Auf der Basis existierender Daten postulierten sie, die maximale Lebenserwartung liege bei 115 Jahren. Obwohl die meisten Menschen älter als 70 Jahre alt werden, bleibt die Zahl derer, die bis jenseits der 100 leben, vergleichsweise gering. Die Ursache sehen die Forscher in den regulierenden Rahmenbedingungen des genetischen Codes. Er gebe Eckdaten wie Entwicklung, Geburt, Wachstum und Reproduktion vor und beinhalte zugleich schon die Mängel, die letztlich zum Tod führten. Der Mensch bleibe somit an seine natürlichen Grenzen gebunden. Man könne auch kein Hochhaus auf dem Fundament eines Bauernhauses errichten. Laut Milholland ist es zwar nicht unmöglich, älter als 115 Jahre alt zu werden. Aber die Wahrscheinlichkeit, ein Alter von 125 Jahren zu erreichen, liegt dem Forscher zufolge bei 1 zu 10000.

Das mag auf den ersten Blick der Historie widersprechen. Die Lebenserwartung in den USA ist seit dem frühen 20. Jahrhundert von 47 Jahren heute auf 78,7 Jahre gestiegen. In Deutschland erreichten die Männer, die zwischen 1871 und 1881 geboren wurden, laut Angaben des Statistischen Bundesamtes durchschnittlich ein Alter von 35,6 Jahren, und die Frauen wurden rund 38,4 Jahre alt. Für jene zwischen 2010 und 2012 Geborenen hat sich auch hierzulande die Lebenserwartung quasi verdoppelt: 77,7 Jahre alt sollen die Männer werden, die Frauen sogar 82,8 Jahre alt. Da liegt die Vermutung nahe, dass die menschliche Lebenszeit dehnbar ist. Allerdings wäre das die falsche Schlussfolgerung. Denn die gestiegene Lebenserwartung ist ein Durchschnittswert. Sie lässt sich zum Großteil mit dem Rückgang der Kindersterblichkeit erklären.

Wer es ins Erwachsenenalter schaffte, konnte mit gutem Grund auch früher schon erwarten, 40, 50 oder sogar 60 Jahre alt zu werden. Außerdem fand die Medizin immer bessere Heilmittel gegen Krankheiten, die zuvor 30- oder 40-Jährige dahingerafft hatten. Das maximale Alter hingegen ist nur unwesentlich gestiegen. Einige der US-Präsidenten etwa wurden sehr alt. John Adams (1735–1826) wurde 90. Benjamin Franklin (1706–1790), einer der USA-Gründerväter, 84. Die bisherige Rekordhalterin ist die Französin Jeanne Louise Calment, die 1875 geboren wurde und erst im Alter von 122 Jahren verstarb.
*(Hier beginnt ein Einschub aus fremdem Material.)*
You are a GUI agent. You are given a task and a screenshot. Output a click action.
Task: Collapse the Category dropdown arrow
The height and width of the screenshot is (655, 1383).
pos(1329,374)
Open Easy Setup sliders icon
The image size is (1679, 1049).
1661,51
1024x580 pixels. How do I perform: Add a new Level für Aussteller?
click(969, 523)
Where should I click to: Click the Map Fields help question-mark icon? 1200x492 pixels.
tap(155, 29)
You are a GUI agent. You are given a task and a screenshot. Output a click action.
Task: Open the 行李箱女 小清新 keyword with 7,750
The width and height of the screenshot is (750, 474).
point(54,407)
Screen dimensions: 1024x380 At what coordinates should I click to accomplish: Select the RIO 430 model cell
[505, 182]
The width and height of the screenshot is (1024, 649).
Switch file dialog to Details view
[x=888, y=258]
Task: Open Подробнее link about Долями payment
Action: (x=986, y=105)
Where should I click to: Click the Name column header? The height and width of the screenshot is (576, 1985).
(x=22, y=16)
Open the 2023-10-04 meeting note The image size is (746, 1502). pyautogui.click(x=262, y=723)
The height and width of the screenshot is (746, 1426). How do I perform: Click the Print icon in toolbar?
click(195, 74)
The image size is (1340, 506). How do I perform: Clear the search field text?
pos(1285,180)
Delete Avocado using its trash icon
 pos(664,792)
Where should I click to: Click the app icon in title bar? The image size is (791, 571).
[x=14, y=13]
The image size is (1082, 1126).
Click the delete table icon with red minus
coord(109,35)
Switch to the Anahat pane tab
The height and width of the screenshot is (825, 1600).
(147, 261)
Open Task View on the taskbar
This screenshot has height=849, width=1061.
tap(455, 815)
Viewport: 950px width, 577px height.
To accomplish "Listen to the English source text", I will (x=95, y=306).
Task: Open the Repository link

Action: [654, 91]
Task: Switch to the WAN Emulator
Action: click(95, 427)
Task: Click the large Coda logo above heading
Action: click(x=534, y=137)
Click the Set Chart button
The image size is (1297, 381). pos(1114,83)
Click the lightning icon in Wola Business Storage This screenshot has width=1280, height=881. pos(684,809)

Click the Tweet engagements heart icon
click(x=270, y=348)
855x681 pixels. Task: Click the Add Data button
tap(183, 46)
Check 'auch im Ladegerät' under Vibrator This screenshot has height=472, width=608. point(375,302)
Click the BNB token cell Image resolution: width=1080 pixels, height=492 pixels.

Die heutige Anti-Aging-Lobby spricht allerdings nicht einfach nur von einer Verdopplung der Lebensspanne, sondern von einer uneingeschränkten Erweiterung: Also länger zu leben als die 4000 Jahre alt werdenden Schwarzen Korallen, die 2000 Jahre alten Schwämme oder das Pferd Old Billy, das 62 wurde. Bislang vermochte es keine Methode, Organismen unbegrenzt am Leben zu halten, und es sind auch keine Beispiele aus der Natur dafür bekannt.

Die einzige biologisch gesehen unsterbliche Kreatur, die wir kennen, ist Krebs. Der allerdings neigt dazu, seinen Wirt umzubringen. Vielleicht sollte die Forschung daher aufhören, das Leben rein quantitativ zu beurteilen. Erstrebenswerter wäre ein vielleicht etwas längeres, dafür aber vor allem besseres und gesünderes Leben.